But filmmaker John Fitzgerald, who got our attention here last year with his documentary "The Emerald Diamond," the story of the Irish national baseball team, reached out to us Friday to defend Backman. Fitzgerald spent the year with Backman and his players, filming a documentary called "Playing for Peanuts" that is airing locally Sundays on SNY. (Check playingforpeanuts.com for a listing near you.)

Fitzgerald described a league run by dishonest people and populated by inexperienced umpires and executives. He went over the "Lion in Oil" allegations one by one with us, and offered his version of the truth - all of which, he says, he has on tape to back up.

In short:

Backman threw 22 bats and a bucket full of balls onto the field in a June 26 game, following an ejection. After the game, Backman visited with the opposing team's broadcaster, who had called him an "embarrassment to the game" for his behavior. But there was no "melee," Fitzgerald reported. Backman made his point - a profane one, Fitzgerald confirmed - and walked out.

Backman did receive an ejection for going to the broadcast booth. Yet the umpire - who boasted to friends that he would eject Backman, Fitzgerald asserts - was fined and suspended, and then quit, never to ump in the league again.

Two of Backman's players were suspended for violating the league's drug-testing program. However, the league blew up its own agreement, by which a first offense wasn't supposed to be publicized. That infuriated Backman enough that he took on the league over it and wound up getting fired, before the league allowed him to come back.

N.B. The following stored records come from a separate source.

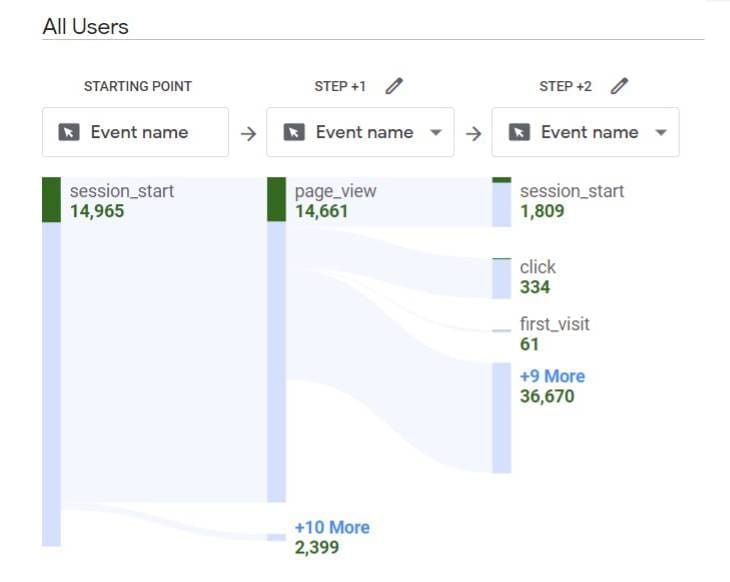Image resolution: width=730 pixels, height=582 pixels.
Task: Click the pencil icon beside STEP +1
Action: [394, 86]
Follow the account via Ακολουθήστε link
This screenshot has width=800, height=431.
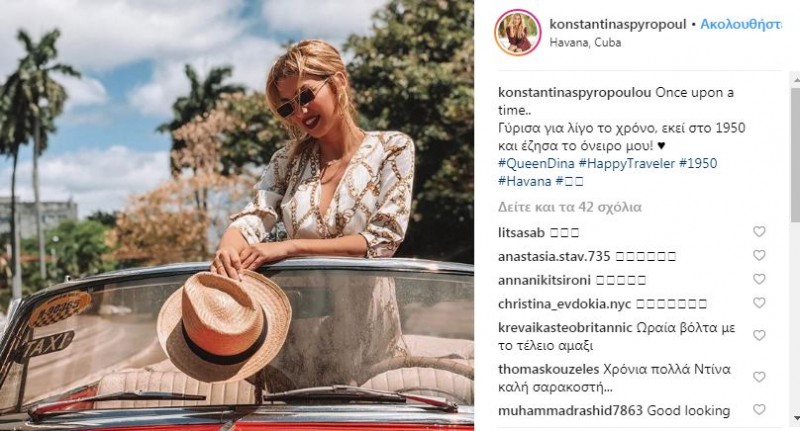pyautogui.click(x=740, y=24)
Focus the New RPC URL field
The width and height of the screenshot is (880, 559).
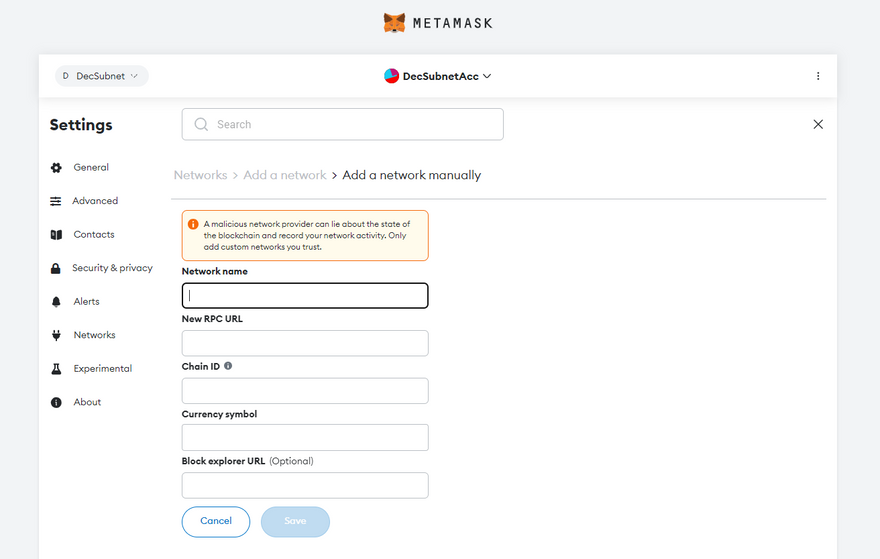point(305,343)
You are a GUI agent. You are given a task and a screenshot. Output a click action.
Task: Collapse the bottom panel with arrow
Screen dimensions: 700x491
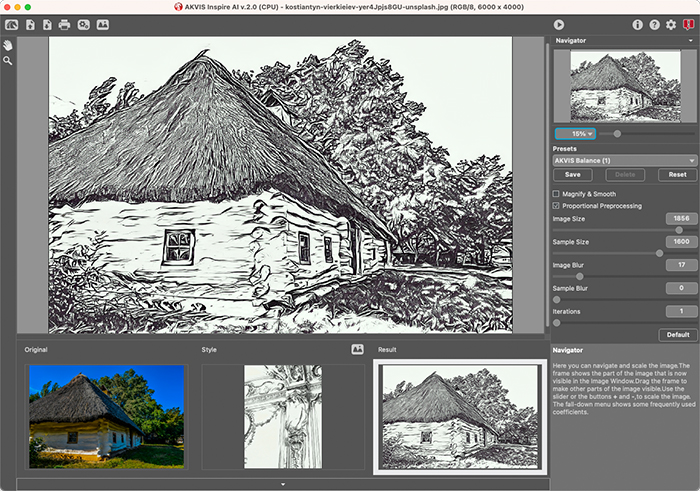coord(282,484)
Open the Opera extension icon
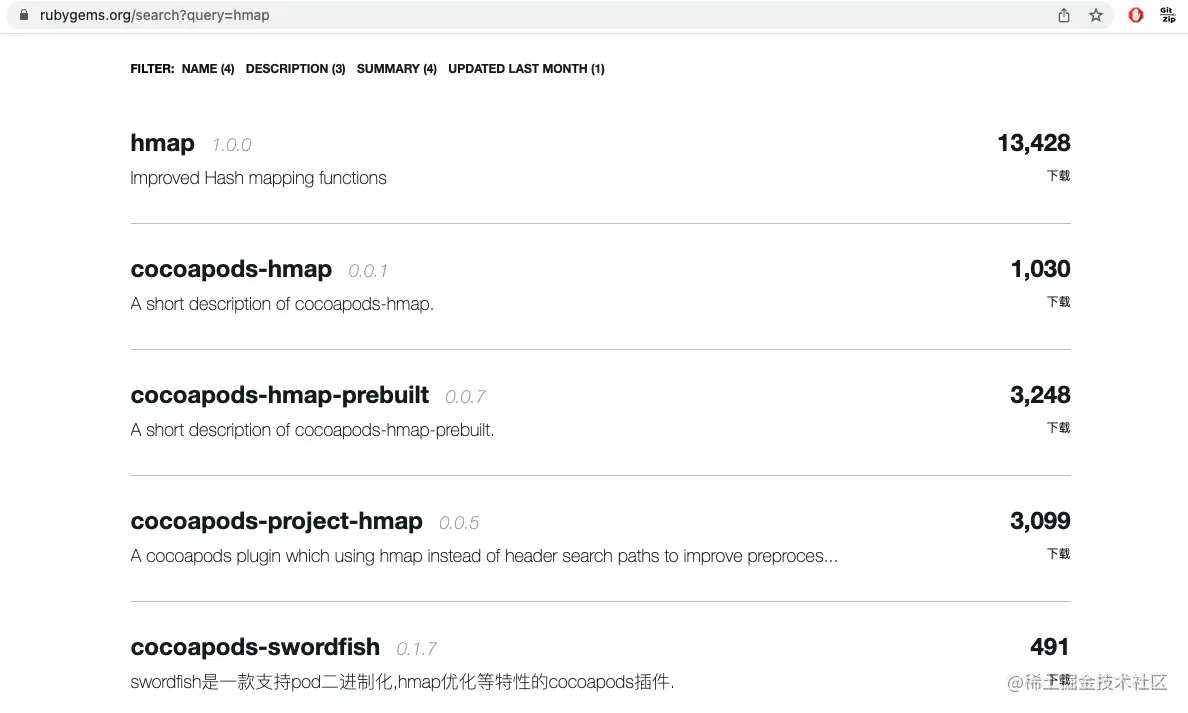Viewport: 1188px width, 713px height. (x=1136, y=15)
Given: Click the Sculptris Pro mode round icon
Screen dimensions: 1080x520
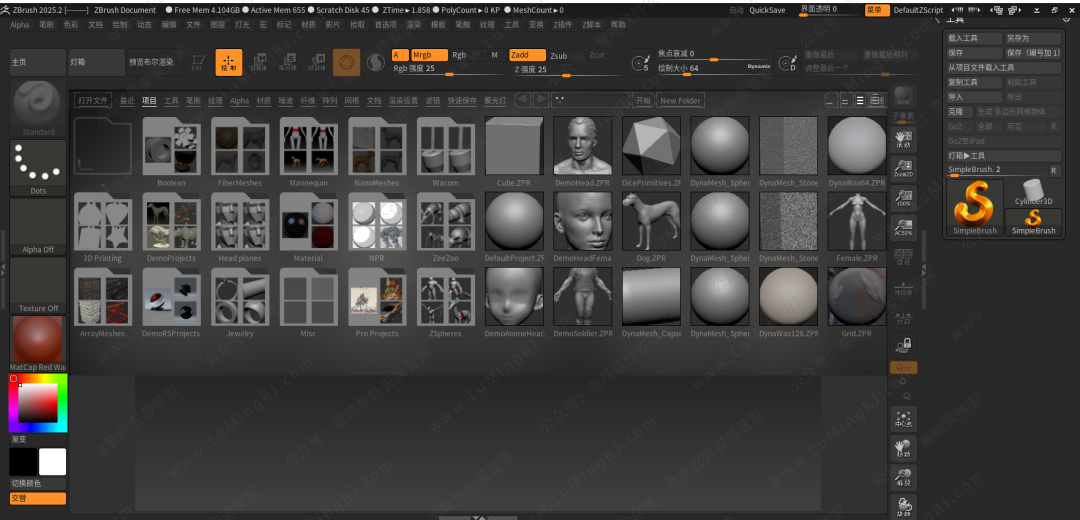Looking at the screenshot, I should 376,62.
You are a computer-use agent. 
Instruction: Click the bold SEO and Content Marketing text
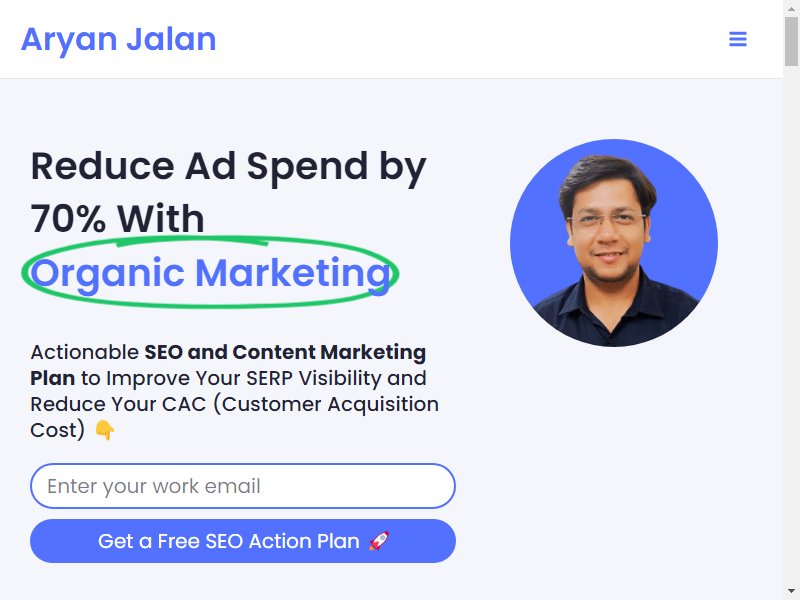(x=285, y=352)
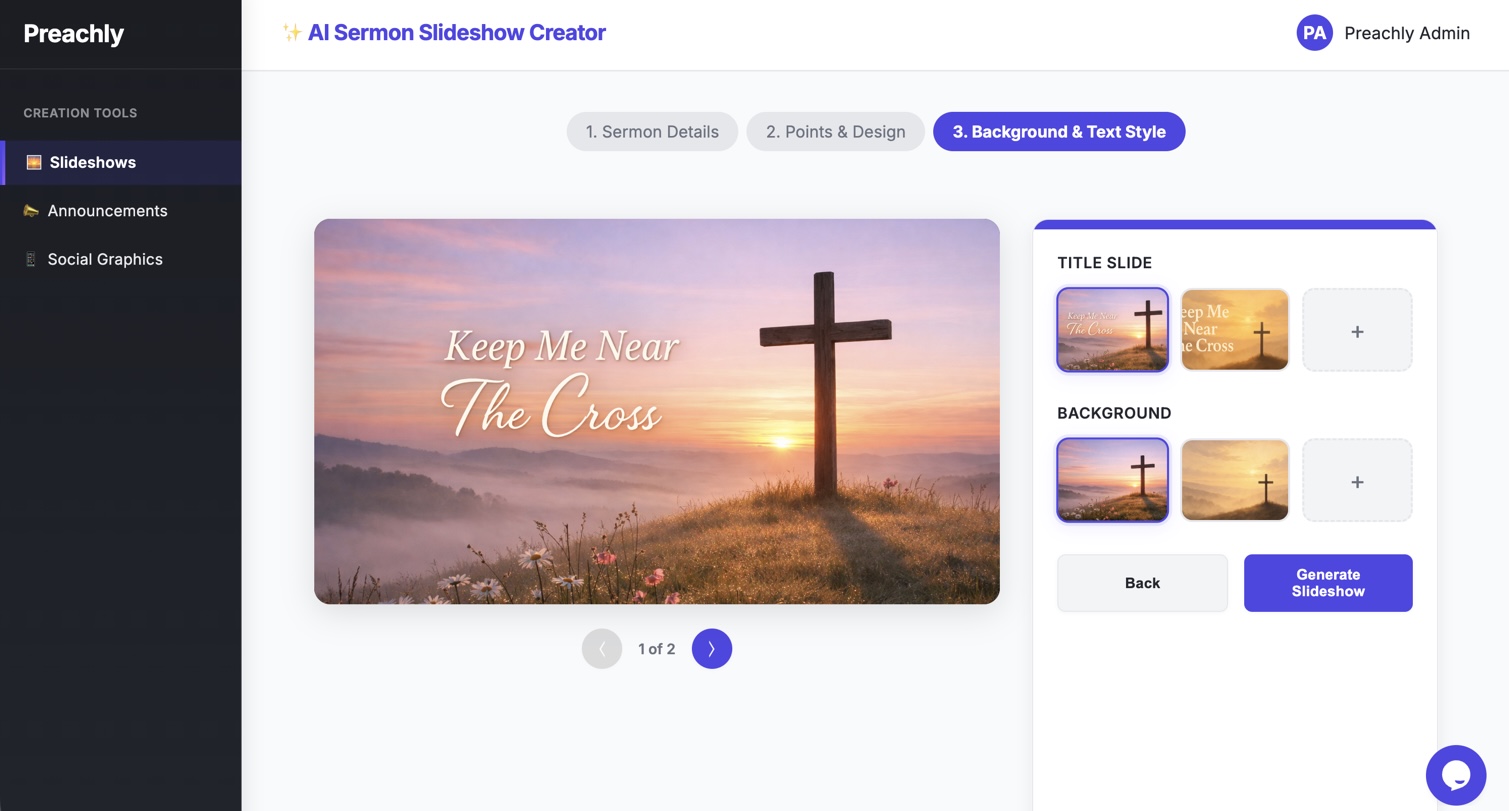Click the PA user avatar

[x=1314, y=33]
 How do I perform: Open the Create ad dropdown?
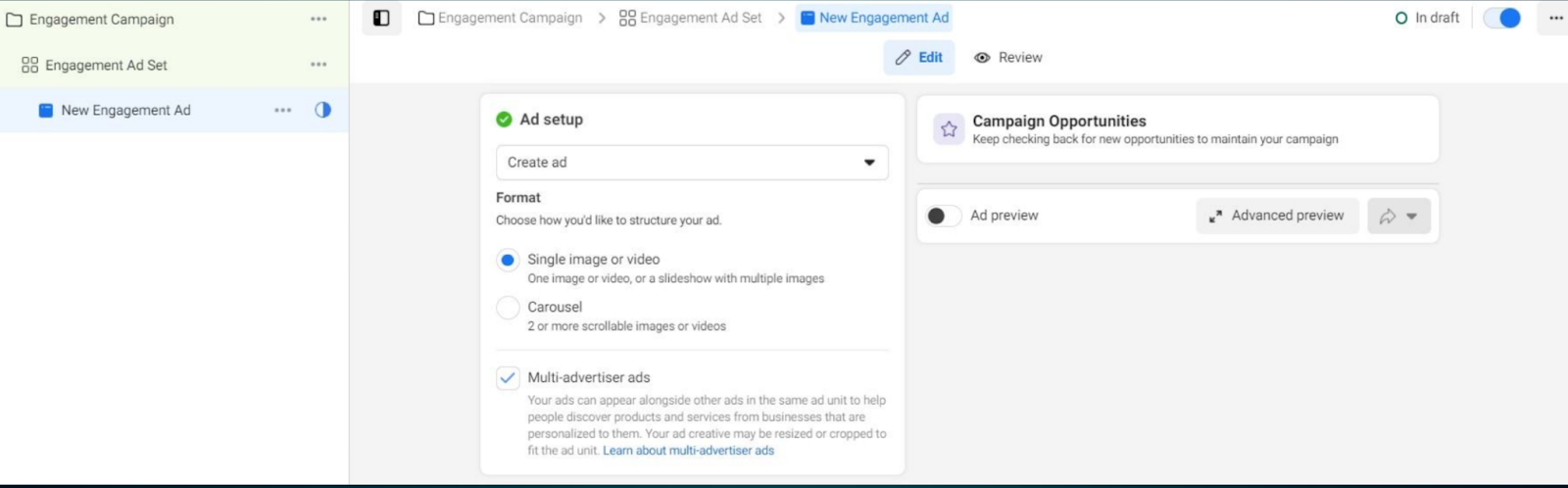(692, 163)
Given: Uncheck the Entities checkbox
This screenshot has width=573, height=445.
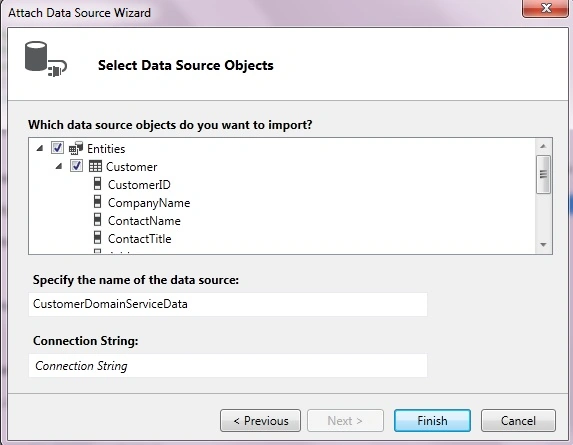Looking at the screenshot, I should pos(57,148).
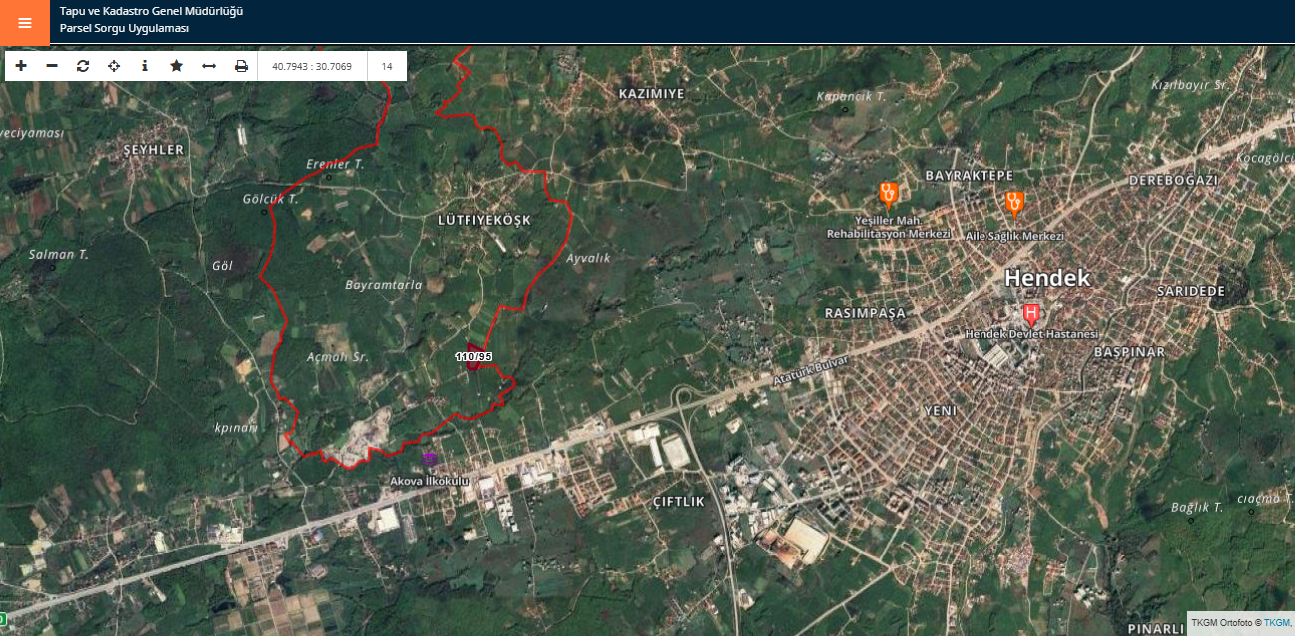Click the Hendek city label

pyautogui.click(x=1047, y=277)
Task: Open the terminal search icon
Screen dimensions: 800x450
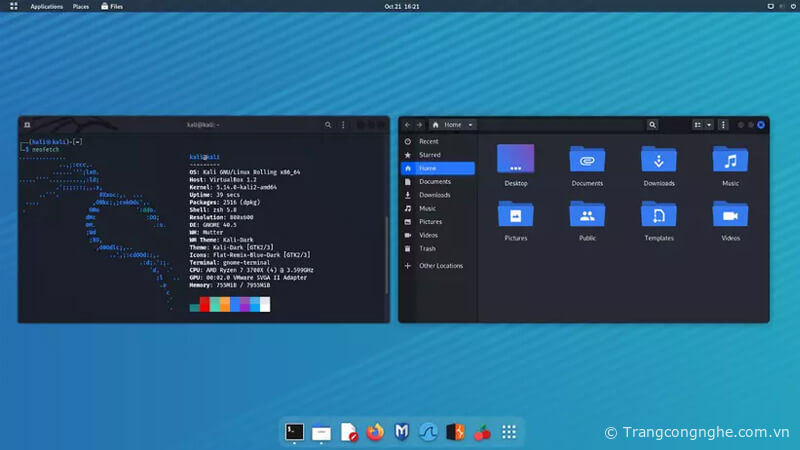Action: [328, 125]
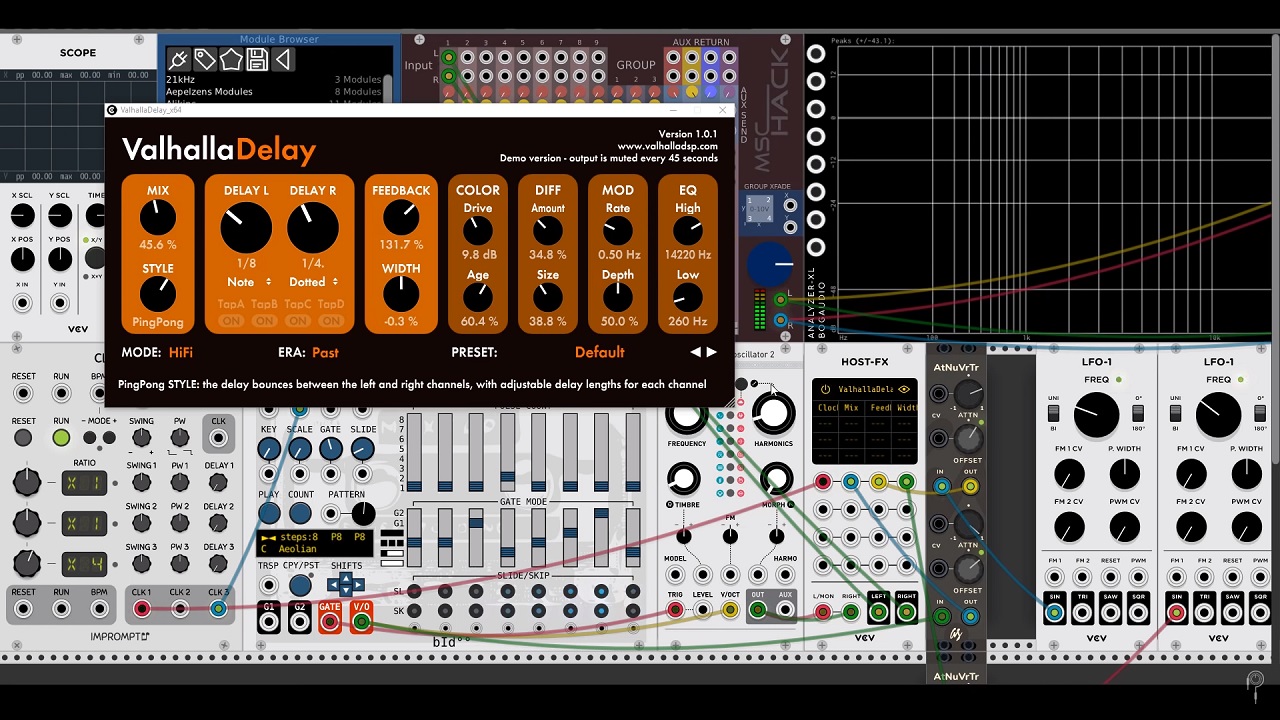Click the MIX knob in ValhallaDelay
This screenshot has width=1280, height=720.
click(158, 217)
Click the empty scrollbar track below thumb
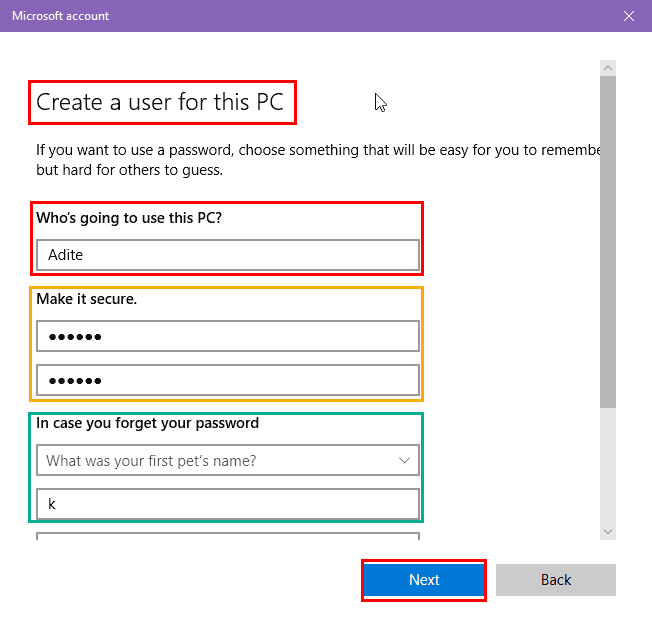 608,466
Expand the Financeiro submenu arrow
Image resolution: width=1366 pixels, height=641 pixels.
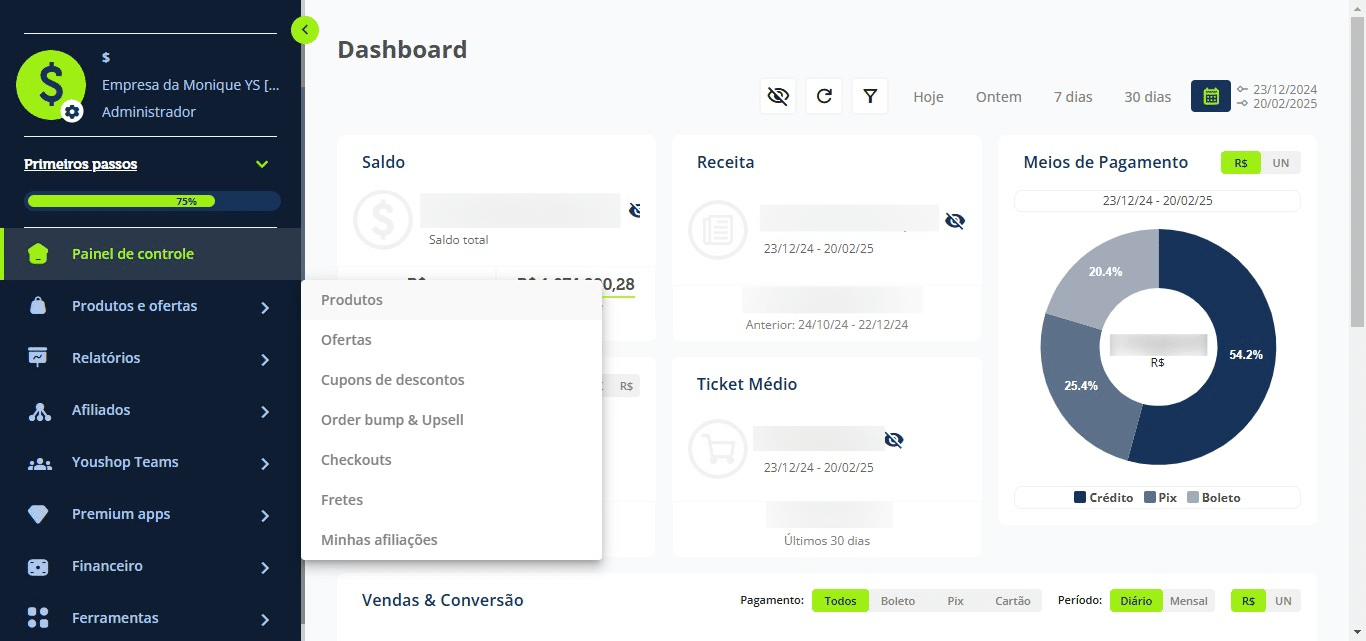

Perhaps the greatest fact in Backman's favor is that people who invested in the South Coast League own the Jackhammers, his current employers. He couldn't have been that awful last year if he's working for the same people.

Backman is anything but a saint, and he clearly has self-control issues. Yet maybe it would be worth a team's while to give him a low-level managing job.

"Let me work with an organization right now and prove myself," Backman said. "I needed just one year to prove myself to the Diamondbacks. I just want the chance."

You get the feeling Backman's odd tale isn't close to finished yet.



HELP WANTED

The Mets aren't the only club in desperate need of outfield help. The Royals, not getting much from Joey Gathright, and the Braves, missing Matt Diaz (torn ligament, left knee), are also asking fellow general managers what they have to give.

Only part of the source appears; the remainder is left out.